По этому поводу Вебер бросает реплику. Случись это в наши дни, то журналиста, который не дал отчета о работе парламента, стали бы упрашивать сделать это немедленно. Политические разоблачения, парламентские скандалы, книги, в которых рассказывается об интимных тайнах известных людей, — все это стало нормой. То же самое можно сказать вообще о близких отношениях между людьми, о семье. Трудно представить себе женщин эпохи Возрождения, которые, собравшись на площадь, пересказывали бы друг другу, какие сексуальные переживания были у них накануне ночью. Драматург Виктор Розов замечает: невозможно представить себе Ярославну (из «Слова о полку Игореве»), которая бежит в плавках по берегу моря. То, что было запретным, стало доступным. Видео сбросило покров интимности с отношений между мужчиной и женщиной. Любовную шалость президента, который увлекся стажеркой, обсуждает вся планета. Речь идет вовсе не о романтических переживаниях, а о следах биомассы, оставленной на платье отчаянной девушки.

Понятное дело, что человек, который привык жить в культуре, имеющей строгую нормативность, попадает в другую ситуацию. Отсюда определенные следствия, которые накладывают отпечаток на культуру:

— растворился идеал общезначимости и общеобязательности в своей жесткой, однозначной и императивной форме;

— эклектика, смешанность превратились в норму личной жизни, мышления и поведения;

— размылись строгие критерии или точки отсчета, которые помогали человеку выбрать необходимое решение. Теперь он сам вынужден отдавать предпочтение тем или иным приоритетам.

Изменилось геополитическое пространство, сменились духовные ориентиры, прошлое утратило свою однозначную оценку, поскольку возникли самые разные оценки исторического наследия. Но это относится и к бытовым, житейским вопросам. Вы просыпаетесь рано утром и обнаруживаете, что мир, который долгие годы воспринимался как фон вашей жизни переменился. Все, к чему вы привыкли, становится совсем иным. Причем в рекордные сроки, буквально ежесекундно. Скажем, еще в прошлом году этот день считался великим праздником. Вы сидели у экрана и смотрели демонстрацию. Вам звонили друзья, почтальоны приносили открытки. Этот день все еще считается праздником. Однако никто не звонит, не поздравляет. Осталась одна проформа. Зачем она?

Сохраненные данные -
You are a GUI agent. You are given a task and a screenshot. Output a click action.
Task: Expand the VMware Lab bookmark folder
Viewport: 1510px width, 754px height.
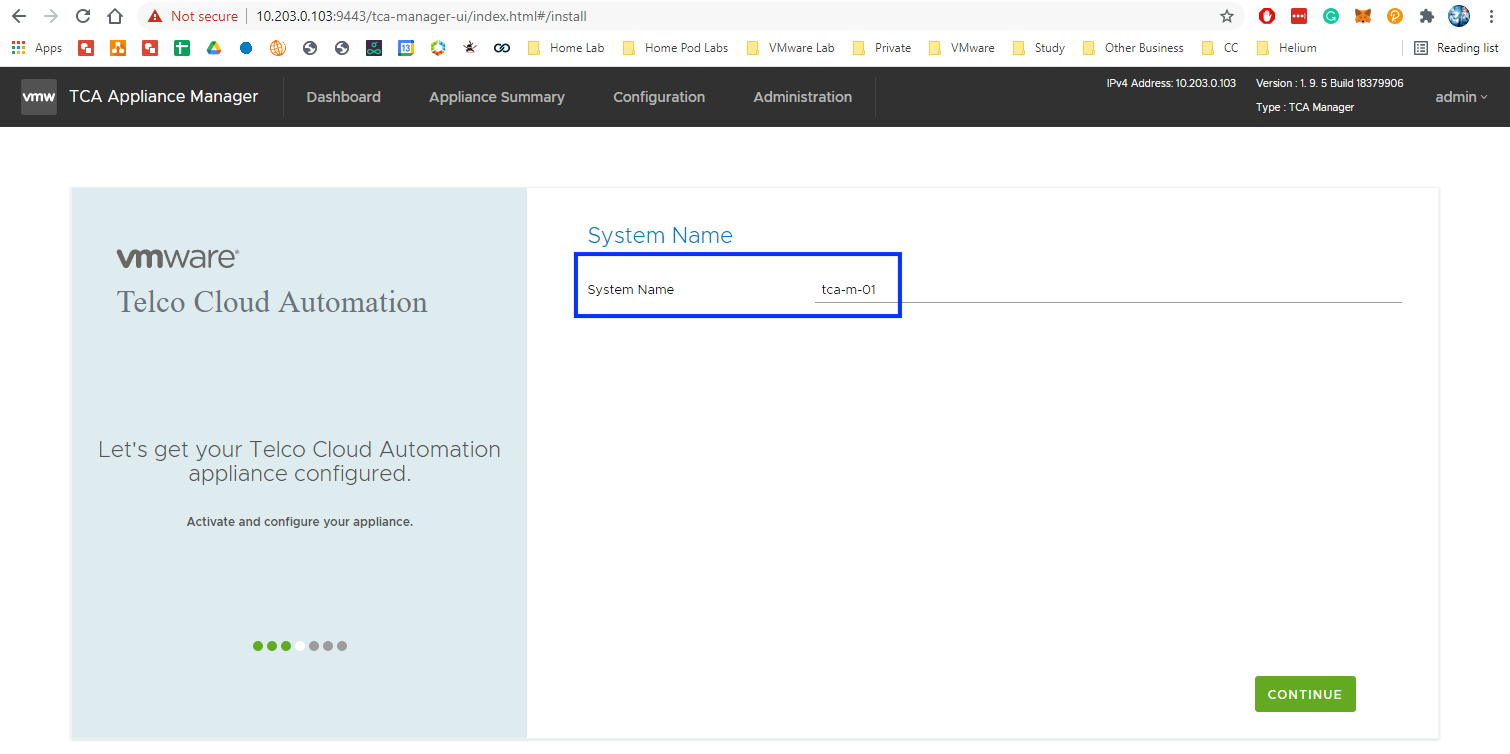tap(790, 48)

Задания для выполнения -
a – Перепишите фрагмент текста о переменах в культуре от слов "Изменилось геополитическое пространство, сменились" до слов "проформа. Зачем она?", заменив "экрана" на "телевизора".
b – Что, по замечанию драматурга Виктора Розова, невозможно себе представить, согласно тексту о переменах в культуре?
c – Продолжите текст о переменах в культуре, начав сразу после его последнего предложения.

Ответы по заданиям -
a –
Изменилось геополитическое пространство, сменились духовные ориентиры, прошлое утратило свою однозначную оценку, поскольку возникли самые разные оценки исторического наследия. Но это относится и к бытовым, житейским вопросам. Вы просыпаетесь рано утром и обнаруживаете, что мир, который долгие годы воспринимался как фон вашей жизни переменился. Все, к чему вы привыкли, становится совсем иным. Причем в рекордные сроки, буквально ежесекундно. Скажем, еще в прошлом году этот день считался великим праздником. Вы сидели у телевизора и смотрели демонстрацию. Вам звонили друзья, почтальоны приносили открытки. Этот день все еще считается праздником. Однако никто не звонит, не поздравляет. Осталась одна проформа. Зачем она?

b – Ярославну из «Слова о полку Игореве», которая бежит в плавках по берегу моря.

c –
Сместились все представления. Знакомая назвала дурой приятельницу, которая поступила в аспирантуру. Подземный переход оглушает вас звуками аккордеона. Вы замедляете шаг. Несколько месяцев назад вы видели этого музыканта на обложке модного иллюстрированного журнала… Вечером на экране появляется телевизионный ведущий и комментирует обвальное крушение рубля. Шахтеры перекрывают железнодорожные магистрали. Учителя и профессора ищут работу в коммерческих ларьках.

Американский социолог Элвин Тоффлер пишет: «Формируется новая цивилизация. Но как мы в нее вписываемся? Не означают ли сегодняшние технологические изменения и социальные перевороты конец дружбы, любви, привязанности, общности и участия? Не сделают ли завтрашние электронные чудеса человеческие отношения еще более бессодержательными и потребительскими, чем сегодня? Как будто бомба взорвалась в нашей общей психосфере? Во многих странах мы ощущаем романтизацию безумства, прославление обитателей «гнезда кукушки». В бестселлерах объявляется, что сумасшествие — это миф, а в Беркли начинает выходить журнал, посвященный идее о том, что «сумасшествие, гений и святость лежат в одной плоскости, и у них должно быть одно название и одинаковый престиж» (см.: Тоффлер Э. Третья волна. — М., 1999, с. 579).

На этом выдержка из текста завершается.